Went down to do a little more work on the layout. I noticed (by feel) that the previous work I had done a couple of days ago was dry, which is okay. What I didn’t expect was that the ground foam had gotten extremely hard, almost like a sponge that has totally dried out. I checked another part of the layout where I had used the wet water/WS process and that too was hard. Is this normal or did a really mess things up? Like I said I’ve used other scenery techniques. zip texturing amongst them, and remember that those gave a hard finished feel to them. Now I know it’s not going to be soft as Charmin toilet paper (and won’t be used for the same use
), but still…I dunno.
What happened is normal. The trick is to put more WS foam on top so the adhesive doesn’t soak through it all. Come back later when it’s dry and remove the excess. What you have left is a soft surface with a hard foundation.
Hi jack: I agree with Jeffrey. Something else you might want to try is spread staight white glue on the surface to be sceniced then sprinkle foam on the glue. When dry, vacuum up the excess.
Mine dried hard too so I guess it’s normal.
Unless you’re doing your model railroad in Braille, it’s not how it feels, it’s how it looks.

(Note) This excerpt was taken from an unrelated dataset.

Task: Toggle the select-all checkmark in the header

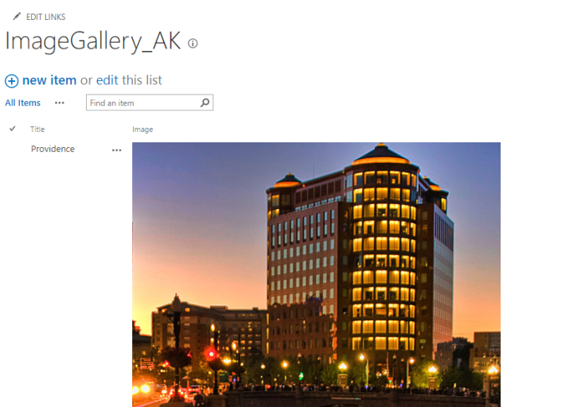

'Way back when Linn Westcott was first describing zip-texturing, one comment was that his green plaster ‘grass’ looked soft and fluffy. Given the materials used, it was about as soft as any other gypsum casting…
If you use glue that gets hard and soak the ground foam, it WILL end up hard…
Chuck (modeling Central Japan in September, 1964)
That was some quick replies. As I originally mentioned, I’d never used ground foam as ground cover so I had no idea of what the end product would feel like. Whether it’s hard or soft I don’t care, as long as it looks okay (which it does) and doesn’t come off (which it won’t). I was just worried that I’d messed up, and I want to do this layout up right.
Thanks all and have a good weekend.
BTW, I discovered another hobby no-no while doing scenery: don’t use alcohol as a wetting fluid in a room with no air movement; it will make you goofy.